# [What is being asked]
Exactly reproduce each of the entries shown below.

# [The data]

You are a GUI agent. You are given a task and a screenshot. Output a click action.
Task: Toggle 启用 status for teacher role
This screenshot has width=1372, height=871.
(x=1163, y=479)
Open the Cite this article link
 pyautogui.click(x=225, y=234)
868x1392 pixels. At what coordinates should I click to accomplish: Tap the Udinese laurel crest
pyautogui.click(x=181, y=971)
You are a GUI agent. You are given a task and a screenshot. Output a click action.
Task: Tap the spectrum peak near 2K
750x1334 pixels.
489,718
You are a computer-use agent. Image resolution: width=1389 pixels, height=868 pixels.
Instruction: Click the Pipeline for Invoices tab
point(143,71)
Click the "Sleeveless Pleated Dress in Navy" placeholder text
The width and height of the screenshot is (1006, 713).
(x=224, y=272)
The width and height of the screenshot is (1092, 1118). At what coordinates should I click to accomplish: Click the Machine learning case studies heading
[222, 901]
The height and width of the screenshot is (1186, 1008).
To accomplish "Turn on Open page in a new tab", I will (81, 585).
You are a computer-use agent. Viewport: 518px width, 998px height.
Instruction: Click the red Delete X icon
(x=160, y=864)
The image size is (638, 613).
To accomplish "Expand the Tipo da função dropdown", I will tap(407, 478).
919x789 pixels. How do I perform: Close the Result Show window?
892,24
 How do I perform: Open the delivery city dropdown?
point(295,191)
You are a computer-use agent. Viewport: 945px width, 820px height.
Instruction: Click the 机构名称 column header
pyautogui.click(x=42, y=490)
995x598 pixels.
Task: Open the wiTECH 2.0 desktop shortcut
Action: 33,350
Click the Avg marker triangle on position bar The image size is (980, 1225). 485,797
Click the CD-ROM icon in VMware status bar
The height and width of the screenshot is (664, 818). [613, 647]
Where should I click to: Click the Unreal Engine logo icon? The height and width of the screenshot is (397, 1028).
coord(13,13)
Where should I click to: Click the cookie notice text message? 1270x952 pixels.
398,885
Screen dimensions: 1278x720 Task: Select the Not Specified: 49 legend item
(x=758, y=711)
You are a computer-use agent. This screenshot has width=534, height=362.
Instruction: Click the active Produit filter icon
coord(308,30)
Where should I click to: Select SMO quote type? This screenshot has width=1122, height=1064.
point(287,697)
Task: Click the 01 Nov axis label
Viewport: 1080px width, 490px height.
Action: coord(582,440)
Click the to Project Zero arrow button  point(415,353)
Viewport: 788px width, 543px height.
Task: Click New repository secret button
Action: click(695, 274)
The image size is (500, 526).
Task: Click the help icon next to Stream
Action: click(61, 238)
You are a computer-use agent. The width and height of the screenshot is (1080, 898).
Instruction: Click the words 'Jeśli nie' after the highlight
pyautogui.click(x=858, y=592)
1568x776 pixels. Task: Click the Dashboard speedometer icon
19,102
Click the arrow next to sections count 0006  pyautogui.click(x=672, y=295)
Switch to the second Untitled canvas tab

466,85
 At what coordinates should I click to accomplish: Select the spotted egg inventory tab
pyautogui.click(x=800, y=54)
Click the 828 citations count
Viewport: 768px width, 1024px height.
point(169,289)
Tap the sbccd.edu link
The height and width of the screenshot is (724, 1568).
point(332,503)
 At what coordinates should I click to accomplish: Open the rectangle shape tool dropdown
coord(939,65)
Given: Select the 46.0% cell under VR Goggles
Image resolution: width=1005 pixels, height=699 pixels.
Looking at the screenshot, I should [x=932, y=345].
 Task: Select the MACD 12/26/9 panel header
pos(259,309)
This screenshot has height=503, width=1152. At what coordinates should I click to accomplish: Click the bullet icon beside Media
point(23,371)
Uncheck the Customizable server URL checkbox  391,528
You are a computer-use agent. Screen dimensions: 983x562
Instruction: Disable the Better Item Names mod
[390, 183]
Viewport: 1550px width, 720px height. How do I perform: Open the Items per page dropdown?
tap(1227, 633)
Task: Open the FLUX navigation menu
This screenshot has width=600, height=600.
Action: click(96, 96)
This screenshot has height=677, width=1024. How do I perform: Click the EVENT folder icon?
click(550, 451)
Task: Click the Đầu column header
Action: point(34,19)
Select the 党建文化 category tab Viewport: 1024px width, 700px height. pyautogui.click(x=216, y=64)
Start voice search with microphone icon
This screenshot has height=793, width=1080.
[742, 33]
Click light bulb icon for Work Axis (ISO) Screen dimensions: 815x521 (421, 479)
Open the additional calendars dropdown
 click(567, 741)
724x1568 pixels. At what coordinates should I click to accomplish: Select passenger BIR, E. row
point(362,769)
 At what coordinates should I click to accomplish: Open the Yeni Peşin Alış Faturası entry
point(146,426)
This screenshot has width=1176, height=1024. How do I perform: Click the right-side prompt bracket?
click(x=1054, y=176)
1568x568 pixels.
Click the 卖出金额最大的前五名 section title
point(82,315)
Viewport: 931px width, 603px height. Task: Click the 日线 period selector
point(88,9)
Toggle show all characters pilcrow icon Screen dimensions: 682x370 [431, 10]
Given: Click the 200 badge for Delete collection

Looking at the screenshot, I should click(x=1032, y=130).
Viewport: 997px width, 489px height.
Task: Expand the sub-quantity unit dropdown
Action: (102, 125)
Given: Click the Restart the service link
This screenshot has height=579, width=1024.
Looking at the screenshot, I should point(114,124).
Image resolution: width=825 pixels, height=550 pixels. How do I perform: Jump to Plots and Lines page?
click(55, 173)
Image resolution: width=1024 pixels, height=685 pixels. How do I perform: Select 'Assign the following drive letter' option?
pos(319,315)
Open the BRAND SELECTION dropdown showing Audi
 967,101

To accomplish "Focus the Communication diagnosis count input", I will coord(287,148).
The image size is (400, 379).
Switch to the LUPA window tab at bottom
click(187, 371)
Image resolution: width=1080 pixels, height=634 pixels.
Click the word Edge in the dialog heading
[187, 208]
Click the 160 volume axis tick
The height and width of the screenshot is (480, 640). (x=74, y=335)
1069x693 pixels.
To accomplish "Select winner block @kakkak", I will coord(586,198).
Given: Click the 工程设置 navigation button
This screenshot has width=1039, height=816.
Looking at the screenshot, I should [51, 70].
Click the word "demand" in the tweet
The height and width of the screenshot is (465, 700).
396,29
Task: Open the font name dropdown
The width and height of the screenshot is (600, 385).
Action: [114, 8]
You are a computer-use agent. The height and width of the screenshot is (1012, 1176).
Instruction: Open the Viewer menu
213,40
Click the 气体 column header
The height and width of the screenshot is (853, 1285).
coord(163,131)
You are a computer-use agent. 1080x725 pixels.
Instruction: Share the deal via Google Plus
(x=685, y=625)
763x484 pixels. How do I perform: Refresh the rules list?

# [Response area]
You are a GUI agent. You are given a task and a screenshot. Output a click action.
Task: Toggle 启用 status for teacher role
This screenshot has width=1372, height=871.
(x=1163, y=479)
Open the Cite this article link
 pyautogui.click(x=225, y=234)
868x1392 pixels. At what coordinates should I click to accomplish: Tap the Udinese laurel crest
pyautogui.click(x=181, y=971)
You are a GUI agent. You are given a task and a screenshot. Output a click action.
Task: Tap the spectrum peak near 2K
750x1334 pixels.
489,718
You are a computer-use agent. Image resolution: width=1389 pixels, height=868 pixels.
Instruction: Click the Pipeline for Invoices tab
point(143,71)
Click the "Sleeveless Pleated Dress in Navy" placeholder text
The width and height of the screenshot is (1006, 713).
(x=224, y=272)
The width and height of the screenshot is (1092, 1118). At what coordinates should I click to accomplish: Click the Machine learning case studies heading
[222, 901]
The height and width of the screenshot is (1186, 1008).
To accomplish "Turn on Open page in a new tab", I will (81, 585).
You are a computer-use agent. Viewport: 518px width, 998px height.
Instruction: Click the red Delete X icon
(x=160, y=864)
The image size is (638, 613).
To accomplish "Expand the Tipo da função dropdown", I will tap(407, 478).
919x789 pixels. How do I perform: Close the Result Show window?
892,24
 How do I perform: Open the delivery city dropdown?
point(295,191)
You are a computer-use agent. Viewport: 945px width, 820px height.
Instruction: Click the 机构名称 column header
pyautogui.click(x=42, y=490)
995x598 pixels.
Task: Open the wiTECH 2.0 desktop shortcut
Action: 33,350
Click the Avg marker triangle on position bar The image size is (980, 1225). 485,797
Click the CD-ROM icon in VMware status bar
The height and width of the screenshot is (664, 818). [613, 647]
Where should I click to: Click the Unreal Engine logo icon? The height and width of the screenshot is (397, 1028).
coord(13,13)
Where should I click to: Click the cookie notice text message? 1270x952 pixels.
398,885
Screen dimensions: 1278x720 Task: Select the Not Specified: 49 legend item
(x=758, y=711)
You are a computer-use agent. This screenshot has width=534, height=362.
Instruction: Click the active Produit filter icon
coord(308,30)
Where should I click to: Select SMO quote type? This screenshot has width=1122, height=1064.
point(287,697)
Task: Click the 01 Nov axis label
Viewport: 1080px width, 490px height.
Action: coord(582,440)
Click the to Project Zero arrow button  point(415,353)
Viewport: 788px width, 543px height.
Task: Click New repository secret button
Action: click(695, 274)
The image size is (500, 526).
Task: Click the help icon next to Stream
Action: click(61, 238)
You are a computer-use agent. The width and height of the screenshot is (1080, 898).
Instruction: Click the words 'Jeśli nie' after the highlight
pyautogui.click(x=858, y=592)
1568x776 pixels. Task: Click the Dashboard speedometer icon
19,102
Click the arrow next to sections count 0006  pyautogui.click(x=672, y=295)
Switch to the second Untitled canvas tab

466,85
 At what coordinates should I click to accomplish: Select the spotted egg inventory tab
pyautogui.click(x=800, y=54)
Click the 828 citations count
Viewport: 768px width, 1024px height.
point(169,289)
Tap the sbccd.edu link
The height and width of the screenshot is (724, 1568).
point(332,503)
 At what coordinates should I click to accomplish: Open the rectangle shape tool dropdown
coord(939,65)
Given: Select the 46.0% cell under VR Goggles
Image resolution: width=1005 pixels, height=699 pixels.
Looking at the screenshot, I should [x=932, y=345].
 Task: Select the MACD 12/26/9 panel header
pos(259,309)
This screenshot has height=503, width=1152. At what coordinates should I click to accomplish: Click the bullet icon beside Media
point(23,371)
Uncheck the Customizable server URL checkbox  391,528
You are a computer-use agent. Screen dimensions: 983x562
Instruction: Disable the Better Item Names mod
[390, 183]
Viewport: 1550px width, 720px height. How do I perform: Open the Items per page dropdown?
tap(1227, 633)
Task: Open the FLUX navigation menu
This screenshot has width=600, height=600.
Action: click(96, 96)
This screenshot has height=677, width=1024. How do I perform: Click the EVENT folder icon?
click(550, 451)
Task: Click the Đầu column header
Action: point(34,19)
Select the 党建文化 category tab Viewport: 1024px width, 700px height. pyautogui.click(x=216, y=64)
Start voice search with microphone icon
This screenshot has height=793, width=1080.
[742, 33]
Click light bulb icon for Work Axis (ISO) Screen dimensions: 815x521 (421, 479)
Open the additional calendars dropdown
 click(567, 741)
724x1568 pixels. At what coordinates should I click to accomplish: Select passenger BIR, E. row
point(362,769)
 At what coordinates should I click to accomplish: Open the Yeni Peşin Alış Faturası entry
point(146,426)
This screenshot has width=1176, height=1024. How do I perform: Click the right-side prompt bracket?
click(x=1054, y=176)
1568x568 pixels.
Click the 卖出金额最大的前五名 section title
point(82,315)
Viewport: 931px width, 603px height. Task: Click the 日线 period selector
point(88,9)
Toggle show all characters pilcrow icon Screen dimensions: 682x370 [431, 10]
Given: Click the 200 badge for Delete collection

Looking at the screenshot, I should click(x=1032, y=130).
Viewport: 997px width, 489px height.
Task: Expand the sub-quantity unit dropdown
Action: (102, 125)
Given: Click the Restart the service link
This screenshot has height=579, width=1024.
Looking at the screenshot, I should point(114,124).
Image resolution: width=825 pixels, height=550 pixels. How do I perform: Jump to Plots and Lines page?
click(55, 173)
Image resolution: width=1024 pixels, height=685 pixels. How do I perform: Select 'Assign the following drive letter' option?
pos(319,315)
Open the BRAND SELECTION dropdown showing Audi
 967,101

To accomplish "Focus the Communication diagnosis count input", I will coord(287,148).
The image size is (400, 379).
Switch to the LUPA window tab at bottom
click(187, 371)
Image resolution: width=1080 pixels, height=634 pixels.
Click the word Edge in the dialog heading
[187, 208]
Click the 160 volume axis tick
The height and width of the screenshot is (480, 640). (x=74, y=335)
1069x693 pixels.
To accomplish "Select winner block @kakkak", I will coord(586,198).
Given: Click the 工程设置 navigation button
This screenshot has width=1039, height=816.
Looking at the screenshot, I should [51, 70].
Click the word "demand" in the tweet
The height and width of the screenshot is (465, 700).
396,29
Task: Open the font name dropdown
The width and height of the screenshot is (600, 385).
Action: [114, 8]
You are a computer-use agent. The height and width of the screenshot is (1012, 1176).
Instruction: Open the Viewer menu
213,40
Click the 气体 column header
The height and width of the screenshot is (853, 1285).
coord(163,131)
You are a computer-use agent. 1080x725 pixels.
Instruction: Share the deal via Google Plus
(x=685, y=625)
763x484 pixels. How do I perform: Refresh the rules list?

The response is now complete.